VecML provides an easy-to-use, fast, and accurate vector database SDK toolkit.


πŸ›  Creating a Fluffy Interface

To use all features of the SDK, include the following header:

#include "fluffy_interface.h"

First, we create a Fluffy Interface instance (fluffyInterface).
A Fluffy Interface manages one data collection and all the indices built for that collection.

std::string fluffy_license_path = "license.txt";
std::string base_path = "path/to/your/project";
fluffy::FluffyInterface fluffyInterface(base_path, fluffy_license_path);

A fluffy interface is created at base_path. Data and indices will be stored in this directory.

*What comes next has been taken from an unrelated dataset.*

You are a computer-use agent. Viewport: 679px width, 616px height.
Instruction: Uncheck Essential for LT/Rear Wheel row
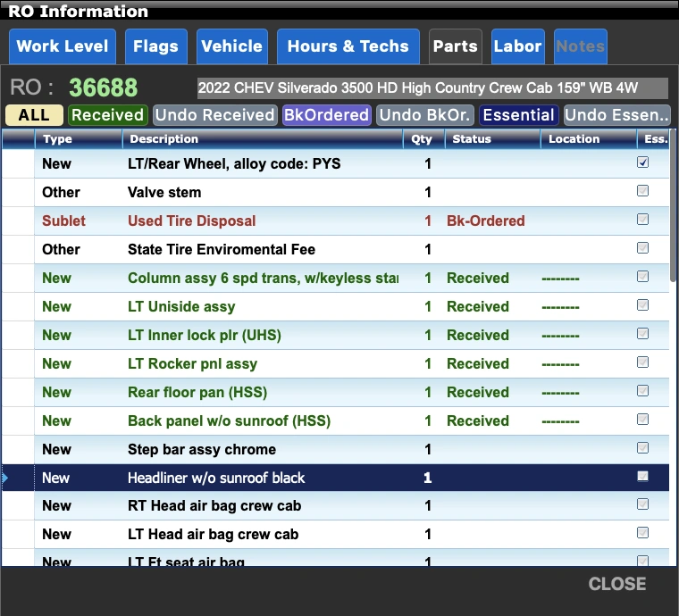click(x=642, y=163)
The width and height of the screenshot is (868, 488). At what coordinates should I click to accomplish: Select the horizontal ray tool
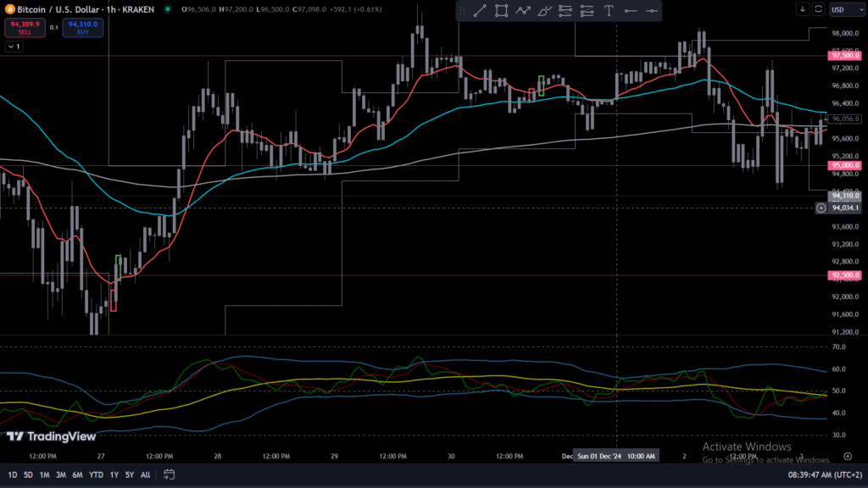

πŸ—‚ Adding Vectors to the Interface

We now can add a data vector into the data collection. Each vector is stored in a fluffy::Vector object, with the following components:

  • string_id (required, str): a unique string identifier of the vector.
  • vector (required): the vector data (the supported format will be introduced below).
  • Attributes (optional, str): extra properties of the vector, e.g., date, location, title.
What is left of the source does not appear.